There’s one cat on top of the fridge. Crying. A puppy on the ground. Also crying. Another cat somewhere nearby just hissing for the hell of it. Welcome to my 4×6-foot kitchen. I just want lunch. Please, God. Lunch.
I’m looking at new mothers with a whole new level of respect over here. I bet you love me comparing your baby to a puppy, don’t you? Love me over dramatizing my 72-hour experience with a small animal. Love that I will trivialize the immensity of motherhood by comparing it to one weekend with a black lab. Throw me a bone (dog joke!) it’s all I’ve got to work with.
So yes. With this puppy, I am humbled.
You know the only thing that has shut him up and calmed him down in the last two days? Celery. Correct, celery.
When it rolled off the cutting board, perhaps he confused it for an animal part of some sort. But I assume it was really the novelty of seeing a vegetable for the first time (my brother does not consume produce). Whatever the reason, it kept him pleasantly distracted just long enough for me to craft a towering salad masterpiece and shove it in my face.

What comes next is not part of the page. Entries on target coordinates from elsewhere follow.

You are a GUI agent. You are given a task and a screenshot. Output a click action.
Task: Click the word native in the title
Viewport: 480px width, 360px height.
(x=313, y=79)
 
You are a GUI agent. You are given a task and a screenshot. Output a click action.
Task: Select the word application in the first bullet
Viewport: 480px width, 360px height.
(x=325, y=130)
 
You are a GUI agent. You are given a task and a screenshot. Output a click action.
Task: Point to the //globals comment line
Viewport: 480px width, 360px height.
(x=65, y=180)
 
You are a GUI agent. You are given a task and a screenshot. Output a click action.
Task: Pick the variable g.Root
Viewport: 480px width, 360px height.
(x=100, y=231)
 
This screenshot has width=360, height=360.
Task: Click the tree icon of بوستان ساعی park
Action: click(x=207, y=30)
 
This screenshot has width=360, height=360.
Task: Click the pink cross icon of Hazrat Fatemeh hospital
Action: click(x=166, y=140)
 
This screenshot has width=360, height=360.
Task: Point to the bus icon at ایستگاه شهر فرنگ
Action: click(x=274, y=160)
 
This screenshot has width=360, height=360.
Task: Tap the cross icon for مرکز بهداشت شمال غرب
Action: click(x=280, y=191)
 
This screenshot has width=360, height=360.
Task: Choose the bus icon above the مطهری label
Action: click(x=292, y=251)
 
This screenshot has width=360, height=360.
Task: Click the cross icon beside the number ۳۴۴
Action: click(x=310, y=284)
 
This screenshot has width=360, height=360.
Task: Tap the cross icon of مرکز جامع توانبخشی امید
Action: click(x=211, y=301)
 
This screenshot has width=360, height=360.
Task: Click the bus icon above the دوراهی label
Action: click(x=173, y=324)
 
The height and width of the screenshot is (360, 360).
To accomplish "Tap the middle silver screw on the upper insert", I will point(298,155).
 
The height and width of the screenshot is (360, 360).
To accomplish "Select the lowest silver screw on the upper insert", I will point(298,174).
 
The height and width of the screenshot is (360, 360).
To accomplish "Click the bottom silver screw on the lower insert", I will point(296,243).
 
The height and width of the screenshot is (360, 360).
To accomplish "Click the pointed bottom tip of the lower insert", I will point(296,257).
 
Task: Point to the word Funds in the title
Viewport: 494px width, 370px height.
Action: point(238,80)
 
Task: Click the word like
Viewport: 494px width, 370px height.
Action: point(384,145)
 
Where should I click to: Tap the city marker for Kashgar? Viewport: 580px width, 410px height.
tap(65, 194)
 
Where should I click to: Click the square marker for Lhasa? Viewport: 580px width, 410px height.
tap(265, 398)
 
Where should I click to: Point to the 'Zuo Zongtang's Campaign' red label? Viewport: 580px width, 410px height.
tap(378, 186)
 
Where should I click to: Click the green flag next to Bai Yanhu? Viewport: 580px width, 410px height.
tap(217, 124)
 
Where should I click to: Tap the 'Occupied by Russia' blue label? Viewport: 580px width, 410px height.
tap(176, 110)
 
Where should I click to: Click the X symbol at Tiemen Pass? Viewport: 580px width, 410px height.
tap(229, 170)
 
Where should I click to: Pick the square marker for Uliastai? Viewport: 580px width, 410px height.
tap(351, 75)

You know what I want to do today? I want to bake a billion things. I want to get a pedicure. I want to memorize a whole lot of sanskrit. I want to go to three yoga classes. I want to ride my bike. I want to clean my house. I want to do my laundry. Instead? I am feeling trapped (quite literally caged) in my little apartment.
This is the most effective birth control I have taken in my life and the surest way to remind one as dead set on rushing towards stability as myself that maybe, just maybe a little free-wheeling, spontaneous, irresponsible, selfish time in my mid-twenties is a right fine place to be.